Lors d’une visite de la secrétaire américaine au Trésor, Janet Yellen, ce mois-ci, l’administration AMLO a accepté de laisser Washington contrôler les investissements étrangers dans le pays, sur la base de «préoccupations de sécurité nationale» visant en particulier les entreprises chinoises.

«Nous voulons voir un approfondissement de nos relations économiques en ce qui concerne nos chaînes d’approvisionnement, la résilience de nos chaînes d’approvisionnement», a déclaré Yellen.

AMLO a également donné à l’armée un contrôle sans précédent sur la gestion des projets d’infrastructure, des ports, des aéroports et de l’économie dans son ensemble, et a demandé une augmentation de 81 % du budget de l’armée pour l’année prochaine. Les intérêts matériels de l’armée mexicaine corrompue sont désormais entièrement alignés sur cette intégration plus large avec l’impérialisme américain.

Ce processus a également mis en lumière les prétentions d’AMLO à défendre la démocratie, notamment en dénonçant le coup d’État soutenu par les États-Unis qui a instauré le régime de Dina Boluarte au Pérou il y a un an. En mai dernier, AMLO a critiqué l’administration Biden pour avoir envoyé 700 soldats américains afin de former les forces armées péruviennes. «Ils ont tué 70 personnes qui manifestaient. Je ne peux pas rester silencieux face à cela», a-t-il déclaré.

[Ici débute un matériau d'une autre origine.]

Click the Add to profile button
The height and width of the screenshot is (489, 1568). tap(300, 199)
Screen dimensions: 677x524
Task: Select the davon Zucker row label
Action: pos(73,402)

La participation des marines philippins n’est pas moins importante. L’actuel président Ferdinand Marcos Jr considère son régime comme un défenseur et un continuateur de l’héritage de la dictature de ses parents, Ferdinand et Imelda Marcos, soutenue par les États-Unis, qui a tué des milliers de personnes et détenu et torturé des dizaines de milliers de travailleurs, de paysans et de jeunes.

Au début de l’année, AMLO a déclaré que le coup d’État péruvien avait eu lieu parce qu’«une oligarchie péruvienne, mais surtout étrangère, pille les ressources naturelles du Pérou [...] Et ils ont besoin d’une marionnette, d’un pantin, d’un dirigeant et d’un Congrès qui leur conviennent.»

La même description peut être appliquée à AMLO, qui incarne l’impasse de tous les programmes nationalistes latino-américains à l’ère de la mondialisation, des guerres et des révolutions.

Les travailleurs du Mexique et de toute l’Amérique latine n’ont aucun intérêt à faire la guerre et à tuer leurs frères et sœurs de classe en Chine, dont beaucoup sont exploités par les mêmes sociétés transnationales. Leurs propres luttes contre la classe dirigeante mexicaine corrompue, l’armée et le capital étranger font partie de l’essor de la lutte des classes au niveau international, ainsi que du mouvement de masse mondial émergent contre la guerre, dans lequel des millions de personnes protestent contre le génocide israélo-américain à Gaza.